# Reading passage:
══════════════════════════════
Limited Liability Companies Important Facts

The fairly new and popular LLC is known as a hybrid business structure that offers the tax benefits of a partnership, and limited liability of corporations. It has grown in popularity since it's start in Wyoming in 1977.
  • Unless the company elects to be taxed like a corporation, they will automatically be taxed like a partnership.
  • LLC's are created at the state level and subject to operate and be formed according to state laws. 
  • Like a corporation, LLC's are treated as a legal person that can sue or be sued.
  • LLC's can enter into contracts.
  • LLC's can be designated as Ltd., Limited, A Limited Liability Company and must be displayed after names of businesses operating as such.
  • Texas allows for single member LLC's, but some states require at least two members to form an LLC.
  • One member LLC's are automatically taxed as sole-proprietorship unless specific instructions are given to be taxed as a corporation.
══════════════════════════════
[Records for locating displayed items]
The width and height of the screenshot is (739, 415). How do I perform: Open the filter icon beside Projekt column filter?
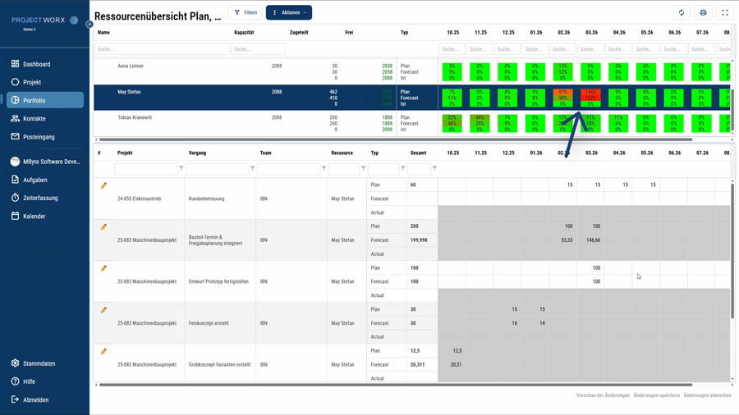[181, 169]
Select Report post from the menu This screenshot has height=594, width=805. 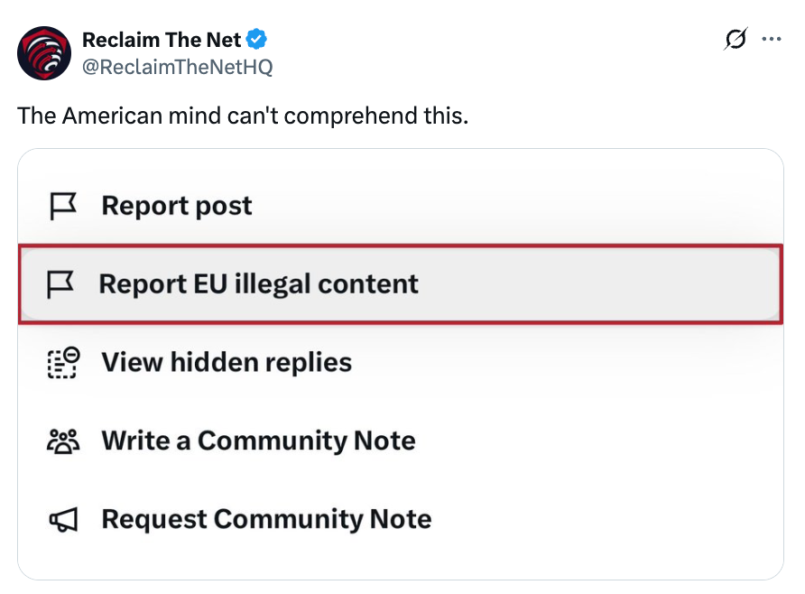pyautogui.click(x=177, y=205)
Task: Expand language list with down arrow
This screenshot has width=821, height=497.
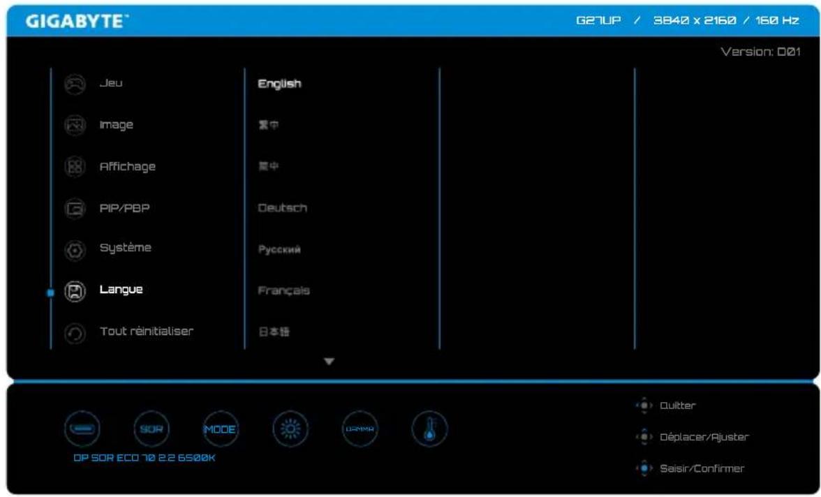Action: [x=329, y=362]
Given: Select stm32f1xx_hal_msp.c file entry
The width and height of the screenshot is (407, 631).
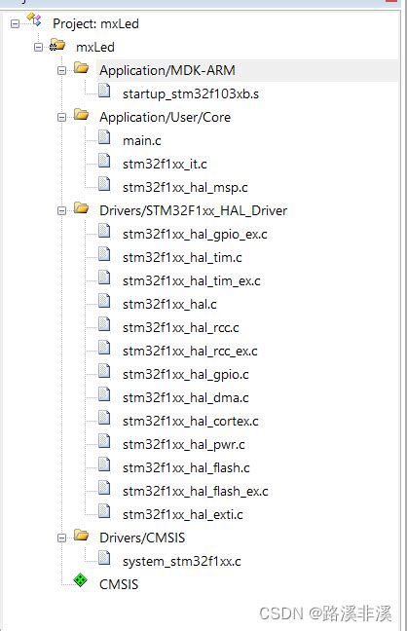Looking at the screenshot, I should [185, 188].
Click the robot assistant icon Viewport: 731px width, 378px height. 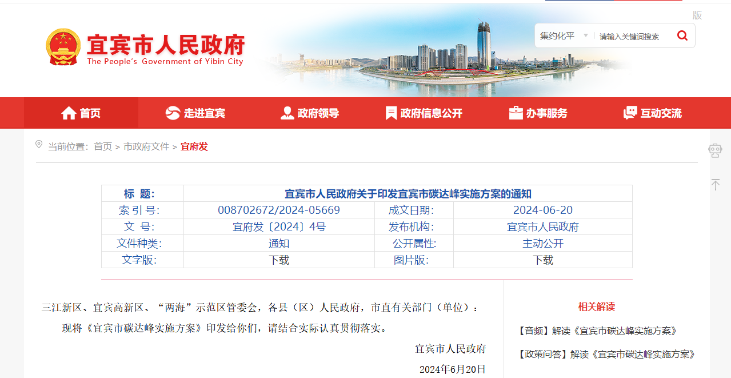coord(715,150)
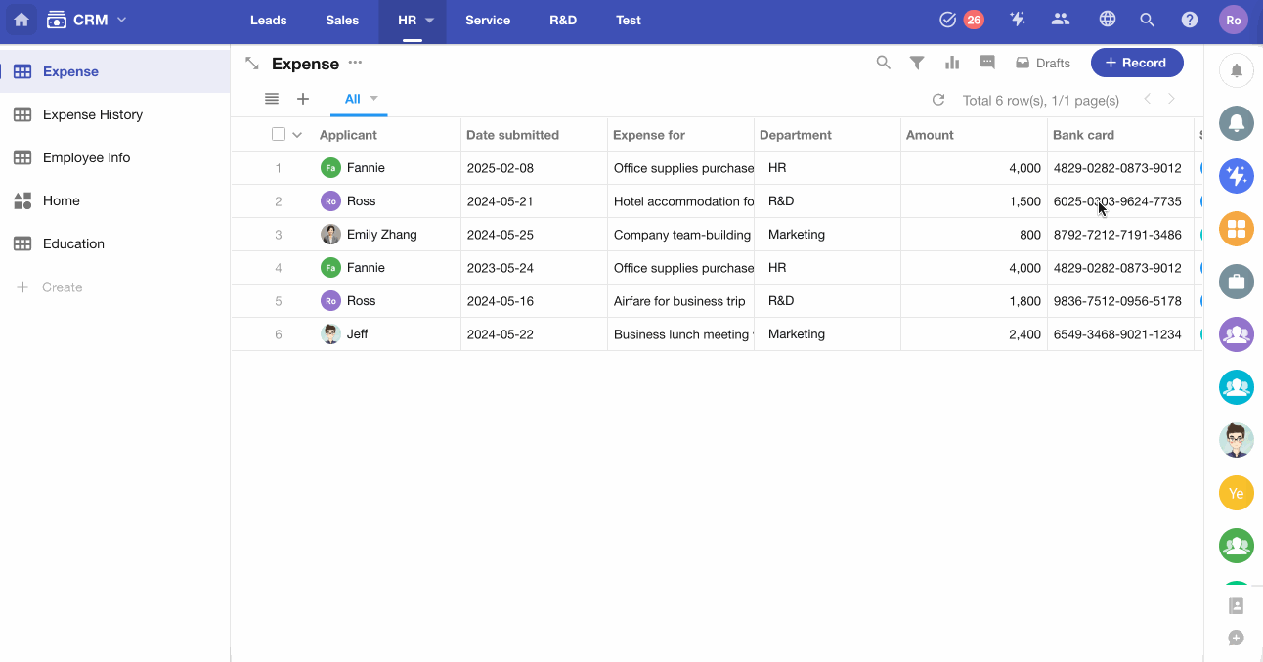Sort by Amount column header
Screen dimensions: 1263x662
pyautogui.click(x=930, y=135)
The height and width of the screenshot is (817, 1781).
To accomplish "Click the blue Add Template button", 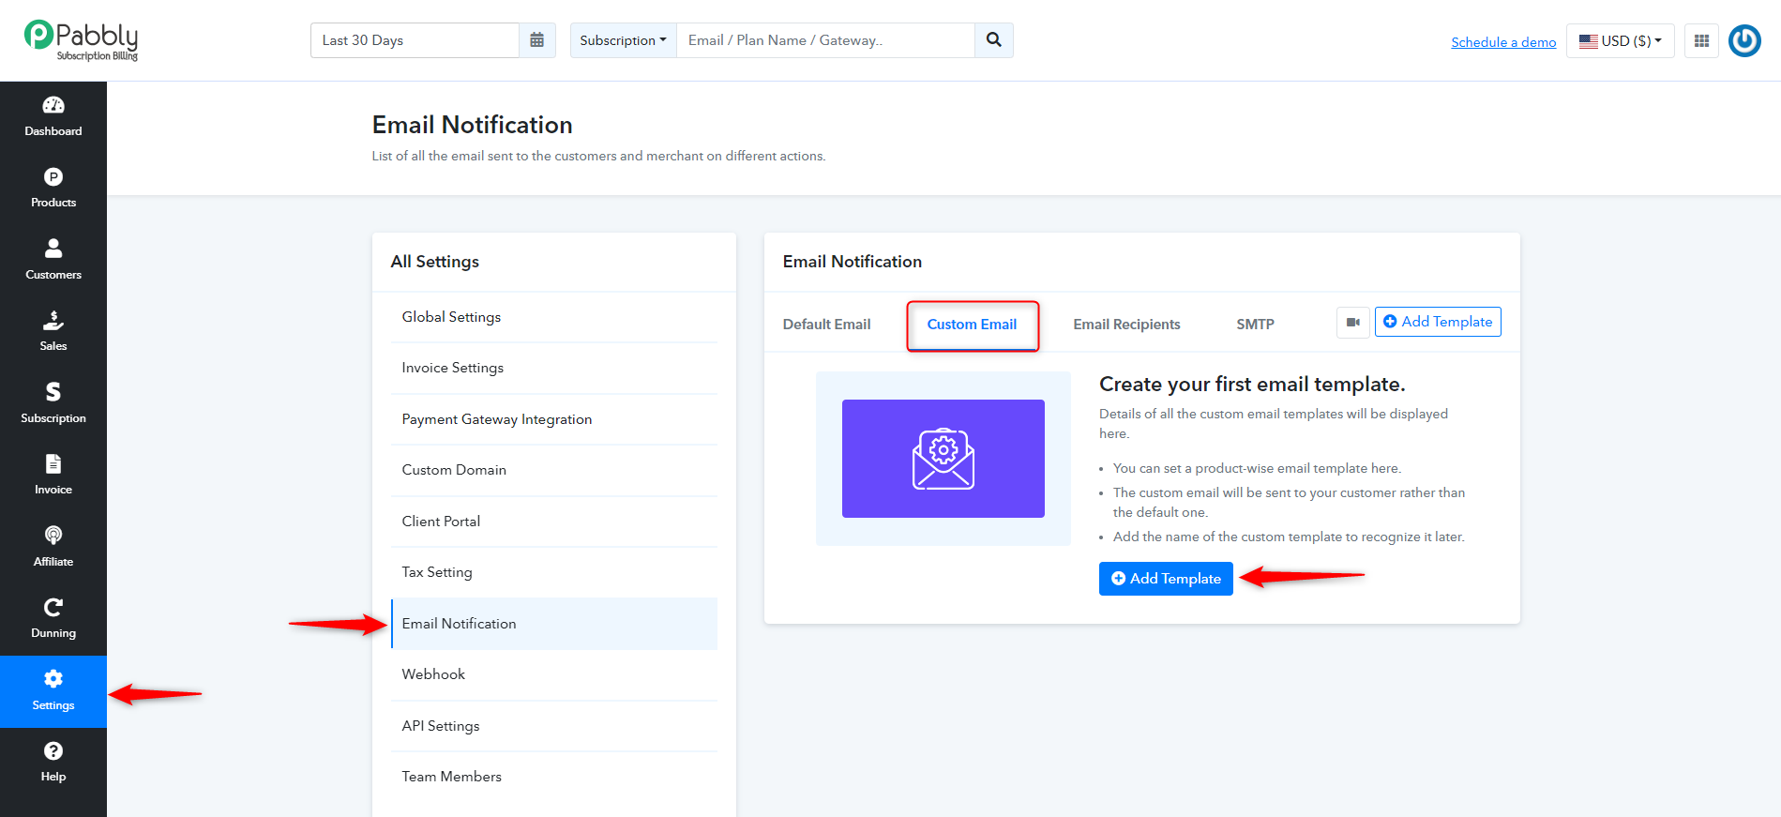I will [1166, 579].
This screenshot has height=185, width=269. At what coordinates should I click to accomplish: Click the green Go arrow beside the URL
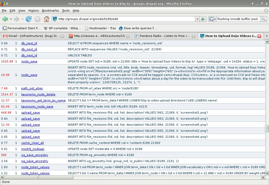click(x=203, y=19)
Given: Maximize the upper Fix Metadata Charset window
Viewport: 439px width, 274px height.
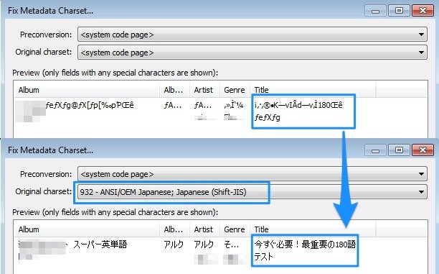Looking at the screenshot, I should coord(399,11).
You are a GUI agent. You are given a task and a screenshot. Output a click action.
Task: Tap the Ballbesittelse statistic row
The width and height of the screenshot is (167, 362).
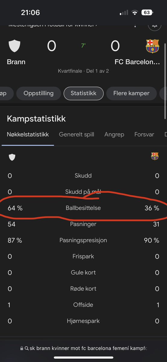point(83,208)
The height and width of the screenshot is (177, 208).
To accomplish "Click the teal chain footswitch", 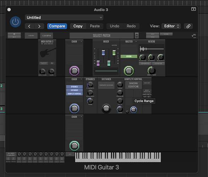I will [74, 146].
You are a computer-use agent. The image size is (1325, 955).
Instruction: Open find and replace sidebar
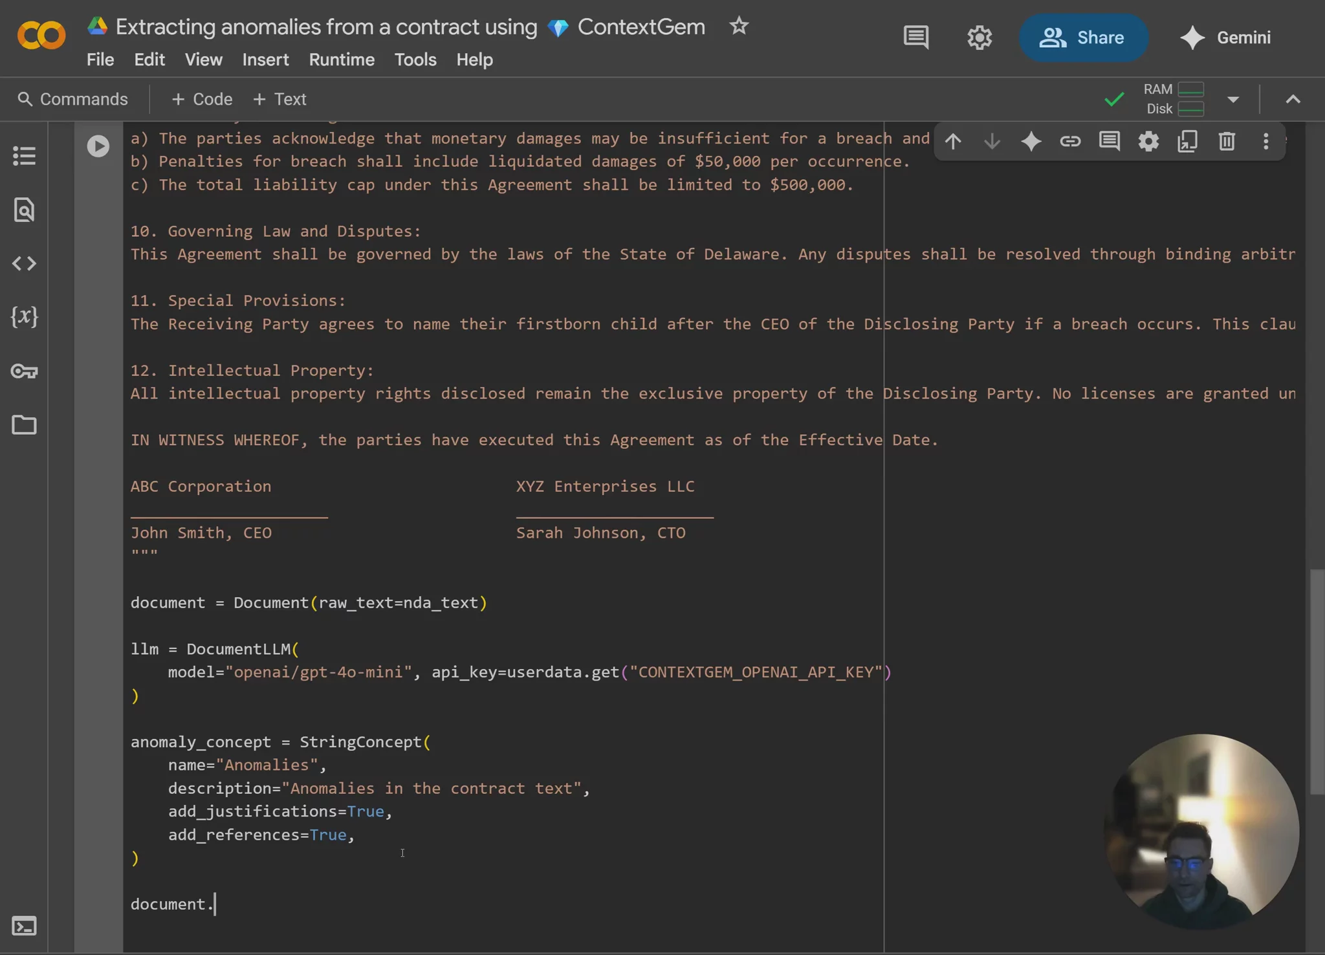(x=24, y=210)
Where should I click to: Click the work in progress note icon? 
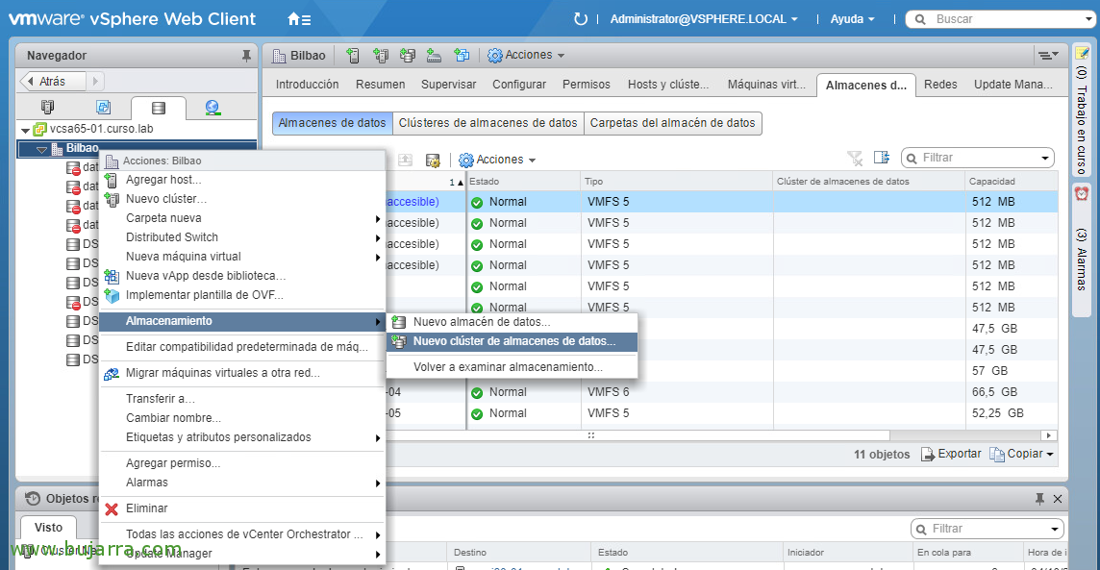tap(1082, 53)
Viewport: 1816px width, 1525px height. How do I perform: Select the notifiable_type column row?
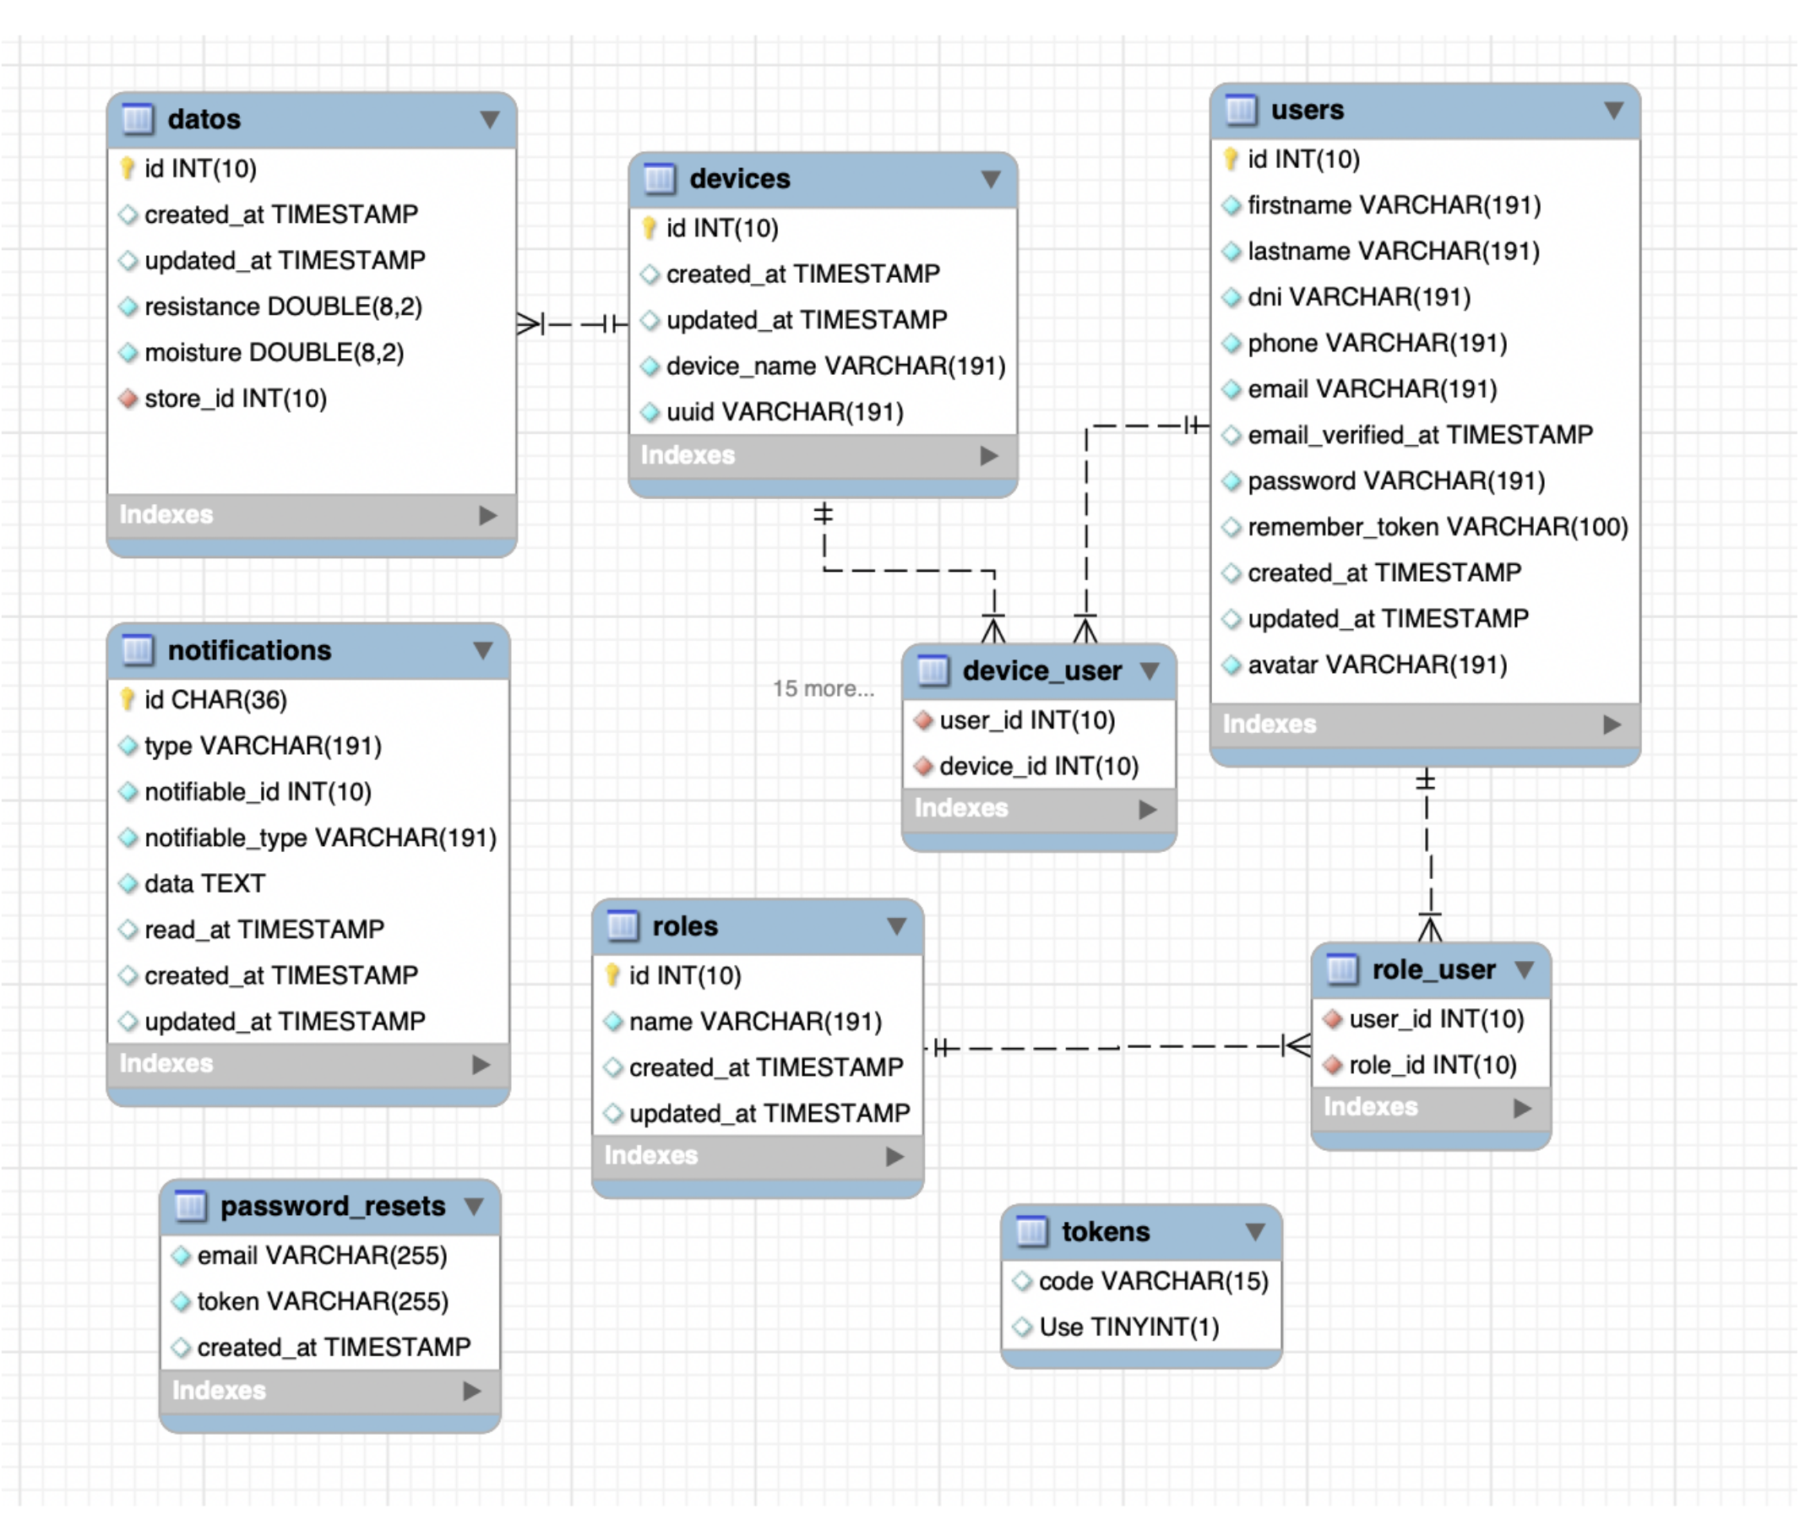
══════════════════════════════
# Instruction 1:
According to the LLC fact sheet, in which state and year did the LLC begin?
# Instruction 2:
Return everything in the LLC fact sheet from "Limited Liability Companies" down to "to state laws.".

# Problem solution 1:
Wyoming, in 1977.

# Problem solution 2:
Limited Liability Companies Important Facts

The fairly new and popular LLC is known as a hybrid business structure that offers the tax benefits of a partnership, and limited liability of corporations. It has grown in popularity since it's start in Wyoming in 1977.
  • Unless the company elects to be taxed like a corporation, they will automatically be taxed like a partnership.
  • LLC's are created at the state level and subject to operate and be formed according to state laws.